REQUIRED ACTION: Please give again, word for word, the line that contains "1280x853 pixels." and every line after it to the end of the data, with no other lines.

SUPPLIED DATA Block Start

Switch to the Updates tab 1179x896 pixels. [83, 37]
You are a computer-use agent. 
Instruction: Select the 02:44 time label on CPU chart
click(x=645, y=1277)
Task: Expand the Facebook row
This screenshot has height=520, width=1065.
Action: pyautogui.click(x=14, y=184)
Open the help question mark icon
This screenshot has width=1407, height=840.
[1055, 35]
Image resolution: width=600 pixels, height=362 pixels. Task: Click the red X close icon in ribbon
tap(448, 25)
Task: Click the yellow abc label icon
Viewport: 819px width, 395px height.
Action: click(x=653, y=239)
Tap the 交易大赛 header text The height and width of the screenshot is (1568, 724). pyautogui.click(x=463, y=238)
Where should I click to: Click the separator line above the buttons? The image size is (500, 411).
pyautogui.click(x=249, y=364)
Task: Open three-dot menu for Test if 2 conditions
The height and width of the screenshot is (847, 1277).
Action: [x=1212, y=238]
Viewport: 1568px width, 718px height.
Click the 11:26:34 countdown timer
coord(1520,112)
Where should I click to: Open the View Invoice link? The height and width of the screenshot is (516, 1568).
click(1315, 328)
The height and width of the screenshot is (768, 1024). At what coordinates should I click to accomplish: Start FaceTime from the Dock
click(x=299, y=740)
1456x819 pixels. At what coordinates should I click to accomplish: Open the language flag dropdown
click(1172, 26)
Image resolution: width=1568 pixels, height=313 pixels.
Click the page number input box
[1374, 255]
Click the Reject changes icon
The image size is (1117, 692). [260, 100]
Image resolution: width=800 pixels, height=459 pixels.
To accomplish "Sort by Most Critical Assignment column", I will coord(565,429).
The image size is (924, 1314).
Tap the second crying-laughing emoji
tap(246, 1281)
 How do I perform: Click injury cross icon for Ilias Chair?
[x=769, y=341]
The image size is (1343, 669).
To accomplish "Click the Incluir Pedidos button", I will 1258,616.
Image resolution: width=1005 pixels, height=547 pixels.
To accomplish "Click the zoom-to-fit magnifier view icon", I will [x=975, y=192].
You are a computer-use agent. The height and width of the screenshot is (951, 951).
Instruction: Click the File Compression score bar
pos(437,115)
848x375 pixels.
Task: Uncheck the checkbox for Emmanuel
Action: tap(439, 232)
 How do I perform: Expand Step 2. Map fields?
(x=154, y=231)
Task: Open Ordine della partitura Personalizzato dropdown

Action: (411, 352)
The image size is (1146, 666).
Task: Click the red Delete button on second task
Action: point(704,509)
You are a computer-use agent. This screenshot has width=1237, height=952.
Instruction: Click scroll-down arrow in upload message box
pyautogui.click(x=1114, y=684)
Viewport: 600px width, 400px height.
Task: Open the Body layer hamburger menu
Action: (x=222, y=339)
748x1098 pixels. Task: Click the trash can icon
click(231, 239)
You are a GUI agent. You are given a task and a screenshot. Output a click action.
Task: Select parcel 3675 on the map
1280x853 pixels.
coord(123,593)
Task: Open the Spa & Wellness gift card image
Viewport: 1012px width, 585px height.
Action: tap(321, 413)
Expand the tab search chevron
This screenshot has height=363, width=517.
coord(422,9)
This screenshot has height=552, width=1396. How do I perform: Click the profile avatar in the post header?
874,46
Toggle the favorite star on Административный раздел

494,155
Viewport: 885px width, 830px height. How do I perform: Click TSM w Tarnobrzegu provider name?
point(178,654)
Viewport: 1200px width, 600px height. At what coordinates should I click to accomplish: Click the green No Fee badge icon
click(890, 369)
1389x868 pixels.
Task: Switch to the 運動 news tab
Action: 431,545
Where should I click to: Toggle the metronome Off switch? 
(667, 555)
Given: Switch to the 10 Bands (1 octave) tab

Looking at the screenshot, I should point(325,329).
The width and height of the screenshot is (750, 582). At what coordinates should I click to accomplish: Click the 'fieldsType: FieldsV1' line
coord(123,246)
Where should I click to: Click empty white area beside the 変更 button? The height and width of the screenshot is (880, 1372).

SUPPLIED DATA Block End

COMPLETED TASK:
1280x853 pixels.
coord(123,593)
Task: Open the Spa & Wellness gift card image
Viewport: 1012px width, 585px height.
Action: tap(321, 413)
Expand the tab search chevron
This screenshot has height=363, width=517.
coord(422,9)
This screenshot has height=552, width=1396. How do I perform: Click the profile avatar in the post header?
874,46
Toggle the favorite star on Административный раздел

494,155
Viewport: 885px width, 830px height. How do I perform: Click TSM w Tarnobrzegu provider name?
point(178,654)
Viewport: 1200px width, 600px height. At what coordinates should I click to accomplish: Click the green No Fee badge icon
click(890, 369)
1389x868 pixels.
Task: Switch to the 運動 news tab
Action: 431,545
Where should I click to: Toggle the metronome Off switch? 
(667, 555)
Given: Switch to the 10 Bands (1 octave) tab

Looking at the screenshot, I should point(325,329).
The width and height of the screenshot is (750, 582). At what coordinates should I click to accomplish: Click the 'fieldsType: FieldsV1' line
coord(123,246)
Where should I click to: Click empty white area beside the 変更 button? The height and width of the screenshot is (880, 1372).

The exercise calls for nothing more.